Text segment:
## start

Air Kentucky
| IATA | ICAO | Call sign |
| KN | AKY | AIR KENTUCKY |
- Founded: 1970; 55 years ago Kentucky, United States
- Ceased operations: 1989; 36 years ago
- Alliance: USAir Express
- Headquarters: Kentucky, United States

= Air Kentucky =

Air Kentucky was a commuter airline based in Owensboro, Kentucky. It was also known for a time as Owensboro Aviation. It began operations in 1974, and joined the Allegheny Commuter system for Allegheny Airlines, and later USAir Express. The airline ended its operations in 1989.

The airline was mentioned in the film The Life Aquatic with Steve Zissou; one of the main characters, Ned Plimpton, is a pilot for Air Kentucky, however, in the film Ned mentioned that the airline was based out of Louisville, Kentucky.

## end

Dataset content:
## start

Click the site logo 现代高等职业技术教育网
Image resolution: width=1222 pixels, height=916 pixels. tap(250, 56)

## end
## start

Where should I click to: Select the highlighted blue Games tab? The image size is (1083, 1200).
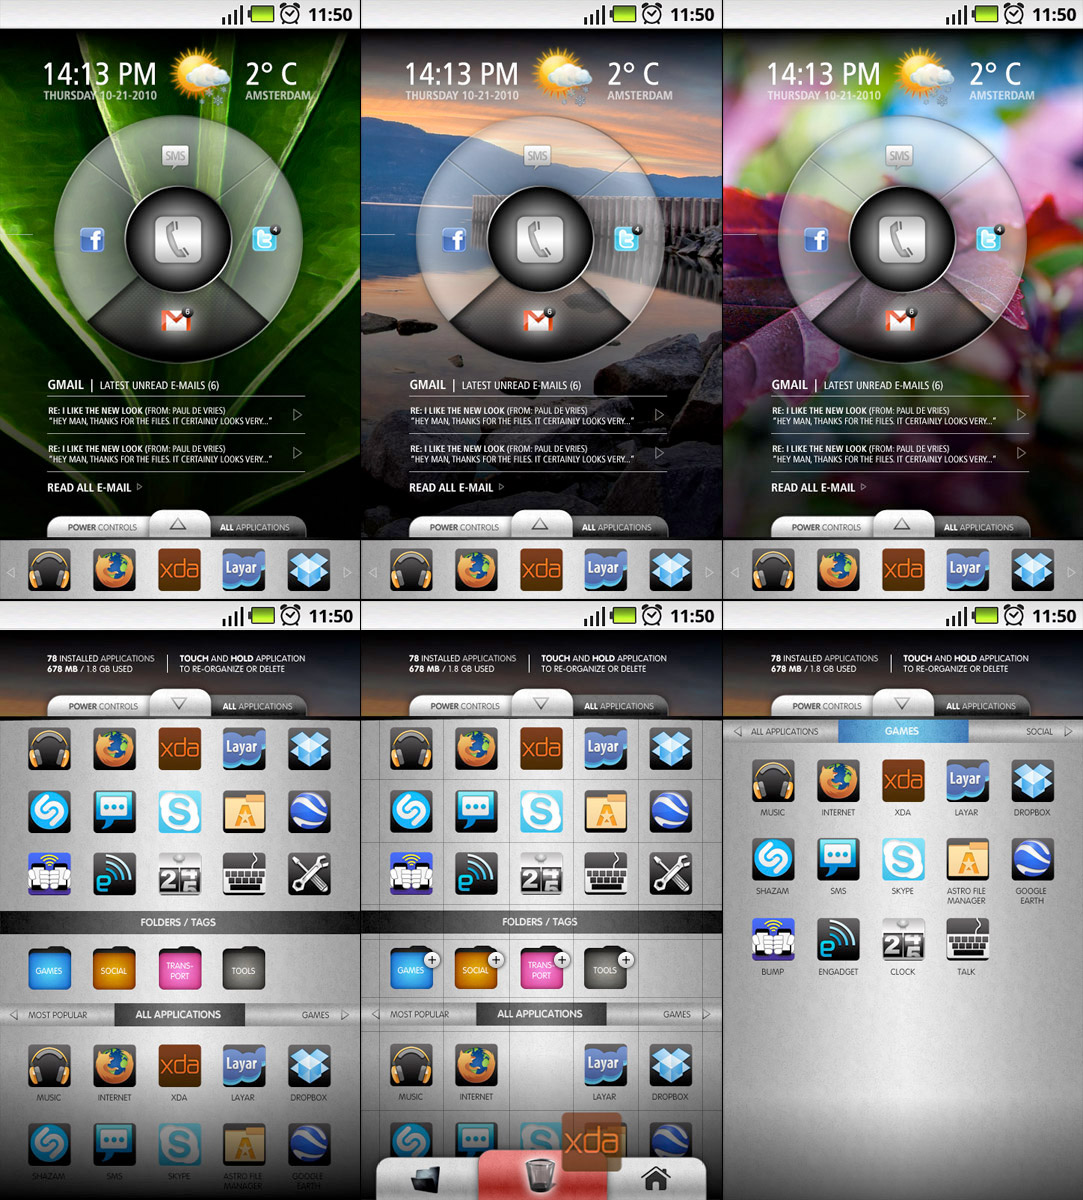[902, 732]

## end
## start

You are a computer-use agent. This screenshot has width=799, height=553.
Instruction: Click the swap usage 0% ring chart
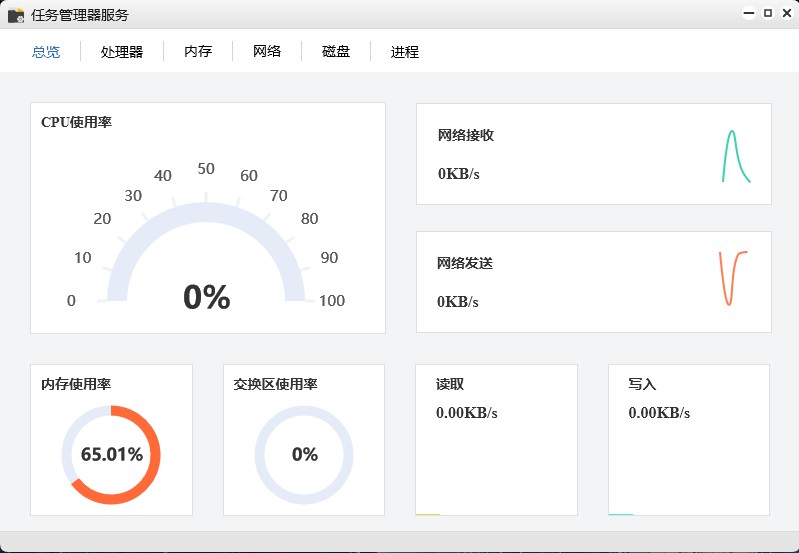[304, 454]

## end

Task goal: In the Air Kentucky article, how does The Life Aquatic with Steve Zissou come to mention the airline, and what does the film get differently about it? Answer in one to three sentences.

Exercise solution: The airline comes up because one of the film's main characters, Ned Plimpton, is an Air Kentucky pilot. In the film, Ned says the airline was based out of Louisville, Kentucky, whereas it was actually based in Owensboro, Kentucky.